Property Type Default Description
timeoutInMs Long 2000ms Timeout in ms until a check is marked as timed out
longRunningFutureThresholdForCriticalMs Long 300000ms = 5min Threshold in ms until a check is marked as 'exceedingly' timed out and will marked CRITICAL instead of WARN only
resultCacheTtlInMs Long 2000ms Result Cache time to live - results will be cached for the given time

Webconsole plugin

If the org.apache.sling.hc.webconsole bundle is active, a webconsole plugin at /system/console/healthcheck allows for executing health checks, optionally selected based on their tags (positive and negative selection, see the HealthCheckFilter mention above).

The DEBUG logs of health checks can optionally be displayed, and an option allows for showing only health checks that have a non-OK status.

The screenshot below shows an example.

Health Check Webconsole Plugin

JMX access to health checks

If the org.apache.sling.hc.jmx bundle is active, a JMX MBean is created for each HealthCheck which has the service property hc.mbean.name service property set. All health check MBeans are registered in the domain org.apache.sling.healthcheck with a type of HealthCheck.

The MBean gives access to the Result and the log, as shown on the screenshot below.

See the example configurations of the org.apache.sling.hc.samples for more details.

JConsole showing Sling Health Check MBeans

Health Check Servlet

Starting with version 1.2.4 of the org.apache.sling.hc.core bundle, a flexible Health Checks execution servlet is available. It provides similar features to the Web Console plugin described above, with output in HTML, JSON (plain or jsonp) and TXT (concise or verbose) formats (see HTML format rendering page for more documentation).

The Health Checks Servlet is disabled by default, to enable it create an OSGi configuration like

PID = org.apache.sling.hc.core.impl.servlet.HealthCheckExecutorServlet
servletPath = /system/health

which specifies the servlet's base path. That URL then returns an HTML page, by default with the results of all active health checks and with instructions at the end of the page about URL parameters which can be used to select specific Health Checks and control their execution and output format.

Note that by design the Health Checks Servlet doesn't do any access control by itself to ensure it can detect unhealthy states of the authentication itself. Make sure the configured path is only accessible to relevant infrastructure and operations people. Usually all /system/* paths are only accessible from a local network and not routed to the Internet.

By default the HC servlet sends the CORS header Access-Control-Allow-Origin: * to allow for client-side browser integrations. The behaviour can be configured using the OSGi config property cors.accessControlAllowOrigin (a blank value disables the header).

Health Checks as server-side JUnit tests

The org.apache.sling.hc.junit.bridge bundle makes selected Health Checks available as server-side JUnit tests.

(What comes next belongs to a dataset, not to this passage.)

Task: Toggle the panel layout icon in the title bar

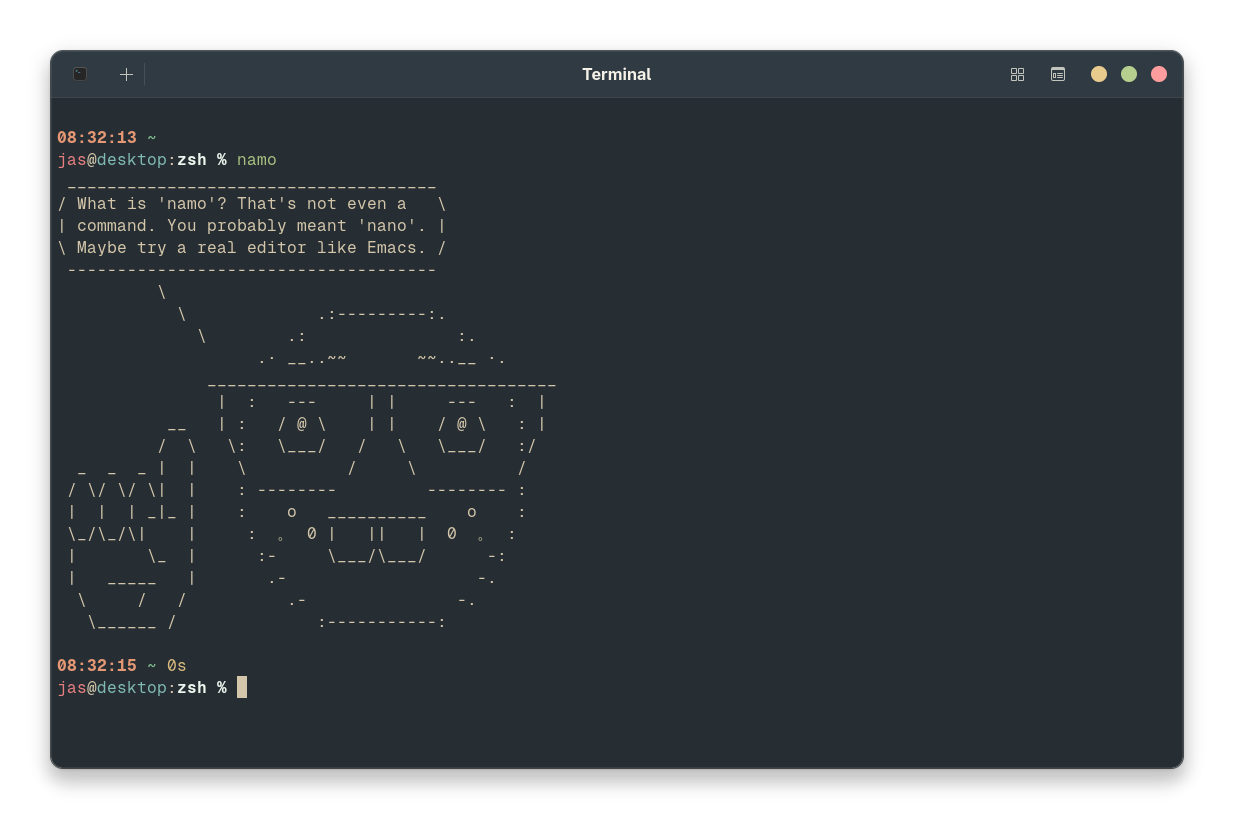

It requires the org.apache.sling.junit.core bundle which provides the server-side JUnit tests infrastructure.

The idea is to implement the smoke tests of your system, for example, as health checks. You can then run them as part of integration testing, using the Sling Testing Tools
remote testing utilities, and also as plain Health Checks for monitoring or troubleshooting Sling instances.

To use this module, configure sets of tags at /system/console/configMgr/org.apache.sling.hc.junitbridge.HealthCheckTestsProvider using the standard includeThisTag,-omitThatTag syntax, and JUnit tests will be available at /system/sling/junit/HealthChecks.html to run the corresponding Health Checks.